To continue our cautionary tales from earlier this month, which kicked off with 5-Interviews that would Scare your Mummy, today we dive deep into the employee lifecycle to introduce 6 “Boss” Energy Vampires! What is an Energy Vampire? Instead of blood, an energy vampire drains you so that you are unable to function properly after interacting with them. When it’s over you feel physically or mentally tired, anxious, angry, irritable… Prepare to be frightened by how these vampires have shown up in our client’s workplaces.
I worked in the corporate office of a famous retail cosmetics reseller. My boss was nice, a generally funny guy. He was also a workaholic and tended to complain because other departments were inept. “We always have to clean up the mess” was his catchphrase, followed by a request for me or my team-mates to work more hours, holidays, or weekends. Don’t get me wrong, I’m OK with working hard, and sometimes long, hours with good reason, just not all the time. My last year with the company he asked the team to work on a marketing campaign on Christmas day with him – some of us did. I did not. I was appalled, I mean, it’s not like we were curing a disease or feeding people – our business is vanity and our deadline was weeks away!”
My manager would often praise my work to colleagues, other leaders, you name it. It was great and became especially important to me. I worked in that role for over 2-years towing the company line and fulfilling every request from my leader exceptionally. Then I told him I was planning to apply for a different position with the company, still in our department but on another team. He was not supportive and managed to push every button of mine. He also barely spoke to me after I stopped reporting to him. What was once a collegial relationship became awkward. I heard from several sources that he was making nasty remarks behind my back and overly critical of anything I worked on.

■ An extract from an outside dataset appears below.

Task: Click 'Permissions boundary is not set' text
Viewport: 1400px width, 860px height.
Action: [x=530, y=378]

In my first job out of college, at a call center, I was terrified of my manager. My job was to help customers quickly and achieve high customer service scores. There were twelve of us. When someone did not perform exactly as prescribed, while catering to her requests for Starbucks and constant order-barking, she had no problem dismissing them. Our turnover was insane. It was especially hard for men. After a year I started interviewing and left soon after.
I had a supervisor that made everything a dramatic fire drill. I swear if we did not have an insane deadline or problem she would find one. If things were too smooth, her personal stories got more exaggerated. She got stuck on the commuter train for a few hours one night and it was “110 degrees in the packed car of back to back people standing in the aisles.”

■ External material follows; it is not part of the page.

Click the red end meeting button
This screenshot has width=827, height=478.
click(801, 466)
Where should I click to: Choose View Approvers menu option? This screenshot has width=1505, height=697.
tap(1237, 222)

I had a senior leader who sat in derisive judgment of his entire department. Everyone knew it. Disenchanted direct reports would confirm employees feelings by sharing his cruel remarks behind closed doors. He would rarely talk to or even meet the eyes of anyone not on his leadership team or below the rank of Manager (and only then if you were worthy.) From body language to eye-rolls, to just ignoring certain people, he made it clear if you were not one of the chosen few.
Energy vampires suck. You cannot fight them with sunlight or a stake, but you can defang them by protecting yourself. You can do that by knowing your worth and setting boundaries. So follow our tips above, hoard your energy, and create as much emotional (and physical) distance as possible. Try eating raw garlic for lunch, that keeps everyone away!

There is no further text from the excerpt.